— Problem description —
Return exactly the lines of the records below, starting at the line that contains "SAP Sustainability Control Tower (1097, 1354)" and ending at the line that contains "SAP ERP Transformation", with both of those lines kept.

(Dataset entries)
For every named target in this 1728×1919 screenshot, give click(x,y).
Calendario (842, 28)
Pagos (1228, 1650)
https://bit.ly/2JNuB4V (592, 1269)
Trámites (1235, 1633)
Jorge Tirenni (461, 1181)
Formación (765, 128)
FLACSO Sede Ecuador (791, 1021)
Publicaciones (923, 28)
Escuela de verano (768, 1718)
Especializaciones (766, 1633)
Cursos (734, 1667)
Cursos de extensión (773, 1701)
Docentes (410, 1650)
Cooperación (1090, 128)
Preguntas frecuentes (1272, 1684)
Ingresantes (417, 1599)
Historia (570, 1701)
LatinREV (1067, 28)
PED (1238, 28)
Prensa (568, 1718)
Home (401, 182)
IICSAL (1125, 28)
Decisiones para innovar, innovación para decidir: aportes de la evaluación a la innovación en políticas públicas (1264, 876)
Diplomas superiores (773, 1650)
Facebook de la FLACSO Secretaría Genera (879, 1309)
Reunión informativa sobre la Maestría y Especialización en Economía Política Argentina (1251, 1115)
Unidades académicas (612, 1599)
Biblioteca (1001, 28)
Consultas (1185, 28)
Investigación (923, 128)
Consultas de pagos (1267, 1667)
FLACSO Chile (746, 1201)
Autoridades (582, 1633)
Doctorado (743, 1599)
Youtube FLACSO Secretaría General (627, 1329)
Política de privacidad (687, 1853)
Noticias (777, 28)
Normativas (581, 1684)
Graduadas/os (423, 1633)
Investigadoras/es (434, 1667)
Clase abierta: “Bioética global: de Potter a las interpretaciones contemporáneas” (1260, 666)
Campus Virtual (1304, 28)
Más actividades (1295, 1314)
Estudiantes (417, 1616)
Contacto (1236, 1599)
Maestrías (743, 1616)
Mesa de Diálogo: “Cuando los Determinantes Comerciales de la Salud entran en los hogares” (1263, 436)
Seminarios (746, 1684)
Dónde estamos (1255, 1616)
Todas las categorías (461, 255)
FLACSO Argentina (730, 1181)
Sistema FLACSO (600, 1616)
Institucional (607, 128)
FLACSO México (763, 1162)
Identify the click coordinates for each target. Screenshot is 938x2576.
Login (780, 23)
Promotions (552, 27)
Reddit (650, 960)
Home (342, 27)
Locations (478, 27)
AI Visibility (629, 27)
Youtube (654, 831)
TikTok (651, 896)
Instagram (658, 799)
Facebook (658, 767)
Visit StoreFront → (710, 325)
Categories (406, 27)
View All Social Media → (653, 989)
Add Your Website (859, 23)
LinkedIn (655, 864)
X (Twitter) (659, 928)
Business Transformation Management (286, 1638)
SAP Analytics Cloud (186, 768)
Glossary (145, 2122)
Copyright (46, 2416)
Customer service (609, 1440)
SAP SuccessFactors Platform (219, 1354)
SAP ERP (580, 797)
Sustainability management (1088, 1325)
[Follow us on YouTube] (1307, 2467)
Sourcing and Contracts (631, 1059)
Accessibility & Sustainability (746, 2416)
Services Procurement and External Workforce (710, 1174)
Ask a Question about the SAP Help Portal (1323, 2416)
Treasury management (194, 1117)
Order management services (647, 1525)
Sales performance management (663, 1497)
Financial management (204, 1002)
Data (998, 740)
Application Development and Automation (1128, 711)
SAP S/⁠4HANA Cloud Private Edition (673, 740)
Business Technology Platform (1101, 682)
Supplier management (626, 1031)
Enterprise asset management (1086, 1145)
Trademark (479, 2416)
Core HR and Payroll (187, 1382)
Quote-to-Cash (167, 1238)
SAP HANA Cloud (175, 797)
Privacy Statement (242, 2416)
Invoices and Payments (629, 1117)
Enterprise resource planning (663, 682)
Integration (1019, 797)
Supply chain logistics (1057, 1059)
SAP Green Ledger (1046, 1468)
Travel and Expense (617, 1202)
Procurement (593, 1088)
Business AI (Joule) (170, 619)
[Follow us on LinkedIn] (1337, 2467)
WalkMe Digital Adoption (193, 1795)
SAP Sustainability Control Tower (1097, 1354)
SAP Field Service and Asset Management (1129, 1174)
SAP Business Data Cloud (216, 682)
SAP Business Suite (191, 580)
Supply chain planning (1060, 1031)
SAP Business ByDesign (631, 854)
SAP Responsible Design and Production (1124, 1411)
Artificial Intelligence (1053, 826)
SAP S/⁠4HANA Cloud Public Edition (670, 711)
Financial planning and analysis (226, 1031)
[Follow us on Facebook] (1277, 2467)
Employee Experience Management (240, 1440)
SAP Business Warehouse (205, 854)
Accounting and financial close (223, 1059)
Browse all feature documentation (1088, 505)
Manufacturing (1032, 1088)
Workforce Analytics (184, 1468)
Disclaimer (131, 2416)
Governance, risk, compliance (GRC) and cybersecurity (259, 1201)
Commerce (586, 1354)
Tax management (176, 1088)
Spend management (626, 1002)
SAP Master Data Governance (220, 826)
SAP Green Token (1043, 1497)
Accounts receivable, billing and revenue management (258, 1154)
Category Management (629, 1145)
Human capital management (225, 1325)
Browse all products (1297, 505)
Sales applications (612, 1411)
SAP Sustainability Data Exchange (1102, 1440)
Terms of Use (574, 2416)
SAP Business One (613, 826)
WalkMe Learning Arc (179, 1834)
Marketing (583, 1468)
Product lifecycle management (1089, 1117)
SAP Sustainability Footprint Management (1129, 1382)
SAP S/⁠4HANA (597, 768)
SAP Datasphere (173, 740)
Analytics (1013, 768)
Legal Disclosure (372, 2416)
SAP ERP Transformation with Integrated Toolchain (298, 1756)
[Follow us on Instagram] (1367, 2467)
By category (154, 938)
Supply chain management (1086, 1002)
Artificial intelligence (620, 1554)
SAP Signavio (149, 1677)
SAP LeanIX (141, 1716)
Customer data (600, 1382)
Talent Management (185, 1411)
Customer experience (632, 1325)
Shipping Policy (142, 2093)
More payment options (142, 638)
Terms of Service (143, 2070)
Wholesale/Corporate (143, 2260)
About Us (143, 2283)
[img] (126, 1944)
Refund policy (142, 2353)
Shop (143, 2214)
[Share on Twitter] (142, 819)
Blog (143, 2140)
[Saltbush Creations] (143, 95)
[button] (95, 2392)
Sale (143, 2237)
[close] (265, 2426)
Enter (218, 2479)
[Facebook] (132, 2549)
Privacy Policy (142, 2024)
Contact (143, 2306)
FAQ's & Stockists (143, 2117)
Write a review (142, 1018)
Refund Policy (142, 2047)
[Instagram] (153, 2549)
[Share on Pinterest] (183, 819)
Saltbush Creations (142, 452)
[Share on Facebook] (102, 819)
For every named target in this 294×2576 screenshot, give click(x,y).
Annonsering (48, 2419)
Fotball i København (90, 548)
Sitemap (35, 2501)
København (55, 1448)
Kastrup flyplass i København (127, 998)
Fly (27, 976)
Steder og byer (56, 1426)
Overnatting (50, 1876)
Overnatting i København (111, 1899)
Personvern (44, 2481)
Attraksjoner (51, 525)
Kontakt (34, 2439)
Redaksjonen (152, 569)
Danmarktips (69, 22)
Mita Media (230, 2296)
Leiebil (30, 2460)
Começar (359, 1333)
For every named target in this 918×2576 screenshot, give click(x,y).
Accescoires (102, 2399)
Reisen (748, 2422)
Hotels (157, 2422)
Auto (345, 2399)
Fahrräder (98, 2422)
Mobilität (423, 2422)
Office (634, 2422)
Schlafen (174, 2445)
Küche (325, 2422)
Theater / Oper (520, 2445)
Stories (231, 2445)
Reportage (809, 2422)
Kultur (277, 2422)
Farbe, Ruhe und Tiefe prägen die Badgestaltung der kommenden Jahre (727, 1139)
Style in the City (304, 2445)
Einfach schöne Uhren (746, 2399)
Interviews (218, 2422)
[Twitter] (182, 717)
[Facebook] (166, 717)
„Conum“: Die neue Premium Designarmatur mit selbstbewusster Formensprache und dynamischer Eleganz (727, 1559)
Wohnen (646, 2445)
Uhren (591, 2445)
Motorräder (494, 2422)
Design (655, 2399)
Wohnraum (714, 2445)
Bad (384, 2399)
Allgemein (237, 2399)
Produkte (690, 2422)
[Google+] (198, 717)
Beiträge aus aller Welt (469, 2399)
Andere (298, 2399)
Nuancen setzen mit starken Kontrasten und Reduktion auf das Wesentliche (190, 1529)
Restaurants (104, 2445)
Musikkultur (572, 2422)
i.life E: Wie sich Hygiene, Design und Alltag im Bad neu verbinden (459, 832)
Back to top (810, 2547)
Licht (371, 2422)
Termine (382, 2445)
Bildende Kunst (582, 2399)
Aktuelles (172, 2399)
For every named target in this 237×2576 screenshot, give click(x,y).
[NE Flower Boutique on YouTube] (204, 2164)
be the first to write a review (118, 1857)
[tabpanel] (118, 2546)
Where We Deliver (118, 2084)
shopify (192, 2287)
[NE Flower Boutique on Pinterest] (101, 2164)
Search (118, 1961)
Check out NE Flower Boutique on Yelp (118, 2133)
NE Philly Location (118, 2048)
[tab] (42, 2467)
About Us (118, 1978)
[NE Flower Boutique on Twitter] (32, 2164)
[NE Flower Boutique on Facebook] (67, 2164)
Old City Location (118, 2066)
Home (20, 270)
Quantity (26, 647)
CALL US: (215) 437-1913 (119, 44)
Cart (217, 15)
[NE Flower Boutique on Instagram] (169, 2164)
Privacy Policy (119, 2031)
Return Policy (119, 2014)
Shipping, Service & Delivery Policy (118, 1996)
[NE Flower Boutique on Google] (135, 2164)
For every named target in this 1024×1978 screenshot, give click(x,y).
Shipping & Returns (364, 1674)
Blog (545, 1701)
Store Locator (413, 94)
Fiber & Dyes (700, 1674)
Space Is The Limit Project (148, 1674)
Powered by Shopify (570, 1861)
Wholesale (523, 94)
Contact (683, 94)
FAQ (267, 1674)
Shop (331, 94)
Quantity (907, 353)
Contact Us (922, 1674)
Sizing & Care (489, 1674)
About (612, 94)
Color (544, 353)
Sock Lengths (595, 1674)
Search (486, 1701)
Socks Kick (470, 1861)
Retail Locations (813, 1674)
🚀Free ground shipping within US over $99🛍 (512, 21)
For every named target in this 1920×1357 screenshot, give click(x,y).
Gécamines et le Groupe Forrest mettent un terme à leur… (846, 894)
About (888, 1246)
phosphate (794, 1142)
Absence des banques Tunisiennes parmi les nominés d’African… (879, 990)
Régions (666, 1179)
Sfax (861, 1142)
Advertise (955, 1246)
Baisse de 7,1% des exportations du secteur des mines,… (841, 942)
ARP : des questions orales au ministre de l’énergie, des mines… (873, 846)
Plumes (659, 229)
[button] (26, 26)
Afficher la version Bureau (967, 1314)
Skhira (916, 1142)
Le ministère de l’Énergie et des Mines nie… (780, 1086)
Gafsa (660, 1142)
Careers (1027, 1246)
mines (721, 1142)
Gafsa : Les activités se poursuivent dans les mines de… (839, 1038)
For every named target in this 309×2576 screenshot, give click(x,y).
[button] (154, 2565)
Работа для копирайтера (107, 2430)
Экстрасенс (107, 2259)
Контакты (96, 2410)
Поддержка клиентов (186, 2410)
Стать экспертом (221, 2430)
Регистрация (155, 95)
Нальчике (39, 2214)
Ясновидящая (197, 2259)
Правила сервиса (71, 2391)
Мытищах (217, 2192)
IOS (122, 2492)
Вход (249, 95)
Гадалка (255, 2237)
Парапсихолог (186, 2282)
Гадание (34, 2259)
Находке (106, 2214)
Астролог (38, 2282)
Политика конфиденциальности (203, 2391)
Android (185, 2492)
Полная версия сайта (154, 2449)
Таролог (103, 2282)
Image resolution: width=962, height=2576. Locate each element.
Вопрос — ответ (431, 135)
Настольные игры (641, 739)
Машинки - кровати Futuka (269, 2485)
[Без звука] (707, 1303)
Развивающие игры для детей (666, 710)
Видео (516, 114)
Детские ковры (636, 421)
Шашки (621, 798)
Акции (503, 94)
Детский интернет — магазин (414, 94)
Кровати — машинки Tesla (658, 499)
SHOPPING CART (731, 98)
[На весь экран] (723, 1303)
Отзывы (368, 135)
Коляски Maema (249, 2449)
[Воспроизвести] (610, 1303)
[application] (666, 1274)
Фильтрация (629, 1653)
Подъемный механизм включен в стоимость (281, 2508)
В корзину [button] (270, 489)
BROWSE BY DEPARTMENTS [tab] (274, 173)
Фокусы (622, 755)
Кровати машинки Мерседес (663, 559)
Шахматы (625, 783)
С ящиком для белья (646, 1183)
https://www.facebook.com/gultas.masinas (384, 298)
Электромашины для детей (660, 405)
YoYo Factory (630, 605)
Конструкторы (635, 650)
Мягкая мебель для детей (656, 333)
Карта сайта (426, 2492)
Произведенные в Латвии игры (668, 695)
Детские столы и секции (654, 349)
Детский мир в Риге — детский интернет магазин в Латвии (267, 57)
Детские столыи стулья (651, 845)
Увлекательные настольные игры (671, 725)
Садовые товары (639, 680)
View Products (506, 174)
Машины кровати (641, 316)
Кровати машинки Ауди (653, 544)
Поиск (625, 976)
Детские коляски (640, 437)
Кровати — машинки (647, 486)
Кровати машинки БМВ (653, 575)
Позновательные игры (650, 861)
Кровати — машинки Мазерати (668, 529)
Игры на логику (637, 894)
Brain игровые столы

— Output below —
SAP Sustainability Control Tower (1097, 1354)
SAP Field Service and Asset Management (1129, 1174)
SAP Business Data Cloud (216, 682)
SAP Business Suite (191, 580)
Supply chain planning (1060, 1031)
SAP Business ByDesign (631, 854)
SAP Responsible Design and Production (1124, 1411)
Artificial Intelligence (1053, 826)
SAP S/⁠4HANA Cloud Public Edition (670, 711)
Financial planning and analysis (226, 1031)
[Follow us on Facebook] (1277, 2467)
Employee Experience Management (240, 1440)
SAP Business Warehouse (205, 854)
Accounting and financial close (223, 1059)
Browse all feature documentation (1088, 505)
Manufacturing (1032, 1088)
Workforce Analytics (184, 1468)
Disclaimer (131, 2416)
Governance, risk, compliance (GRC) and cybersecurity (259, 1201)
Commerce (586, 1354)
Tax management (176, 1088)
Spend management (626, 1002)
SAP Master Data Governance (220, 826)
SAP Green Token (1043, 1497)
Accounts receivable, billing and revenue management (258, 1154)
Category Management (629, 1145)
Human capital management (225, 1325)
Browse all products (1297, 505)
Sales applications (612, 1411)
SAP Sustainability Data Exchange (1102, 1440)
Terms of Use (574, 2416)
SAP Business One (613, 826)
WalkMe Learning Arc (179, 1834)
Marketing (583, 1468)
Product lifecycle management (1089, 1117)
SAP Sustainability Footprint Management (1129, 1382)
SAP S/⁠4HANA (597, 768)
SAP Datasphere (173, 740)
Analytics (1013, 768)
Legal Disclosure (372, 2416)
SAP ERP Transformation with Integrated Toolchain (298, 1756)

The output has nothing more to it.